Pero Verónica parecía no entenderla. Sus ojos estaban muy abiertos y miraban desaforadamente, como los de un ciervo enfrentado a unos sabuesos. Y tartamudeaba. Tendría que hacerlo por sí misma.
Evitaría otro esfuerzo. Pero si meneaba las esposas el perno se movería lo suficiente como para crear un agujero a su alrededor y saldría con facilidad.
Comenzó a sacudir frenéticamente las manos. En su mente sólo existía esa pieza de hierro, como si ella misma estuviera fijada a la cal; no sin dolor, lograba desprender pequeñas partículas y veía que el extremo del perno se iba alejando de… La monja gritó.
– Silencio -gritó a su vez Adelia-. Estoy concentrada.
La monja siguió gritando.
– Él viene.
A su derecha algo se movió. Con reticencia, Adelia giró la cabeza. Verónica podía verlo, pero a ella se lo impedía la curva del túnel. No obstante, distinguió un reflejo en el escudo. La superficie despareja y convexa reflejaba un cuerpo oscuro, degradado y monstruoso a la vez. Era una criatura desnuda y se miraba, pavoneándose. Se tocó los genitales y luego el aparato que tenía en la cabeza.

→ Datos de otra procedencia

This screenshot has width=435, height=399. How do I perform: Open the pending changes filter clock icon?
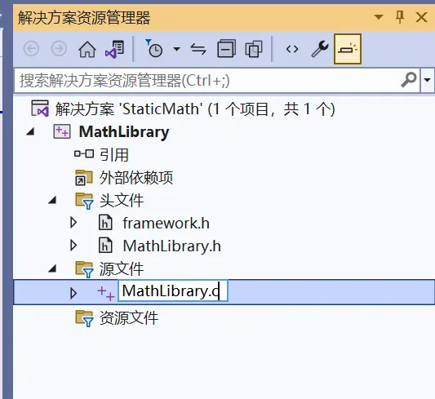point(153,49)
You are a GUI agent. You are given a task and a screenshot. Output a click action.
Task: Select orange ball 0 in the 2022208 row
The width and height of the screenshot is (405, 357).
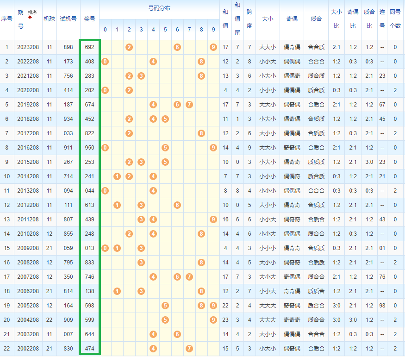(105, 62)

La muerte se preparaba para hacer su aparición.
Invadida de un terror extremo, Adelia perdió todos sus principios. Si hubiera podido, habría caído de rodillas y se habría arrastrado a los pies de esa criatura. «Haced lo que os guste con la monja y el niño, pero dejadme marchar», le habría dicho. Si sus manos hubieran estado libres, habría corrido hacia la escala, dejando atrás a Ulf. Había perdido el coraje, la razón, todo excepto el instinto de supervivencia.
Y el remordimiento. Remordimiento de que en medio del pánico surgiera una visión, no del Creador, sino de Rowley Picot. A punto de morir, deshonrosamente, lamentaba no haber amado a un hombre de la única manera que valía la pena.
La criatura salió del túnel. Era alto, y lo parecía aún más gracias a su cornamenta. Una máscara de piel de venado le cubría la parte superior del rostro y la nariz, pero el cuerpo era humano; el pecho y el pubis estaban cubiertos de vello oscuro. Su pene estaba erecto. Meneándose, se acercó a Adelia y se apretó contra ella. Donde debía haber ojos de ciervo había agujeros y desde ellos unos ojos azules y humanos la miraban. La boca sonreía. Olía a animal.